Understanding Macronutrients To Boost Health & Wellbeing

If you are reassessing your diet or exercise routine, then you might have heard a lot about macronutrients. These are the nutrients that are the building blocks of a consistent energy supply, and understanding them can help you to achieve your overall health and fitness goals, whether that’s to gain muscle or get leaner. 

Here’s a closer look at the role of these essential nutrients and how you can ensure you are getting the right balance in your meal prep

What are macronutrients?

Macronutrients include protein, fats, and carbohydrates. They are vital for our bodies to function and we need them in larger quantities than other nutrients, which are sometimes labelled micronutrients. These are nutrients such as vitamins and minerals that we tend to consume in smaller quantities, although most foods contain a mixture of both.

The role of proteins

Proteins are broken down into amino acids by our digestive system and used to build and repair tissues and muscles in the body. They also support healthy hair, skin and nail growth by providing structure to the cell membranes, and maintain a healthy balance of enzymes and hormones in the body. 

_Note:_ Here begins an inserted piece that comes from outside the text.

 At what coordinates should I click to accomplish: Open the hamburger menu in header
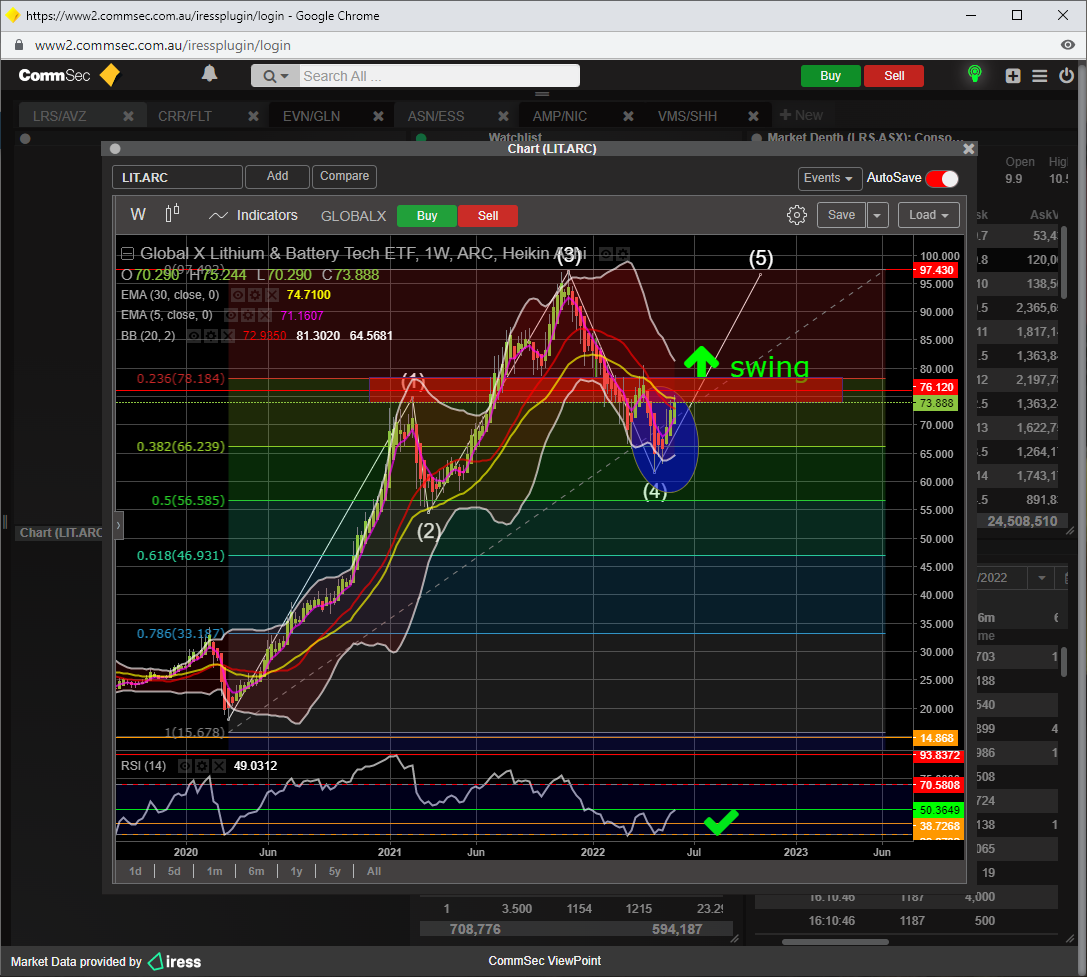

Many foods contain protein, but those looking to optimise their fitness or muscle mass may monitor their protein intake. Good sources of animal based-protein include chicken, turkey, fish, eggs, red meats, and dairy products. Plant-based protein sources include beans, pulses, and wholegrains. 

The role of fats

Fats can get a bad rep, but not all fats are bad for us, and in fact healthy unsaturated fats are essential to help the body store energy and transport vitamins and minerals around the body. Fats also support healthy cell membranes and insulate our organs. 

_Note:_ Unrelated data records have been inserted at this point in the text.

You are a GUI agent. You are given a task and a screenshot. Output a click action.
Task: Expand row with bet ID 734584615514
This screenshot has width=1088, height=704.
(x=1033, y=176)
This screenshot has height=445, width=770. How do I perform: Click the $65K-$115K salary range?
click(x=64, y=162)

Good sources of fat in your diet include extra virgin olive oil, nuts and seeds, avocados, fatty fish such as salmon, and dairy products. Saturated fats such as butter and cheese should be consumed in moderation, and trans fats that are found in some processed foods should be avoided because the body cannot break them down, and they may clog your arteries. 

The role of carbohydrates

Carbs are broken down into glucose by the body and can be stored or used as a quick source of energy. We need a good balance of carbs in our diet to support the central nervous system and brain function; promote healthy digestion; and to keep us feeling full in between meals. 

Complex carbs slow down digestion and provide sustained energy release throughout the day. Sources include brown rice, quinoa, legumes, and vegetables. Simple carbs provide a quick energy boost, and this can be derived from fruit and dairy products. 

Planning your macronutrient intake

Most of us will get all the macronutrients we need by eating a balanced diet; generally meals that are composed of 50 per cent non-starchy vegetables, 25 per cent protein, and 25 per cent complex carbohydrates. 

Refined carbs and sugar that are present in a lot of convenience foods will lower your macronutrient intake, and will lead to lower energy levels, worse mental clarity, and potential weight gain.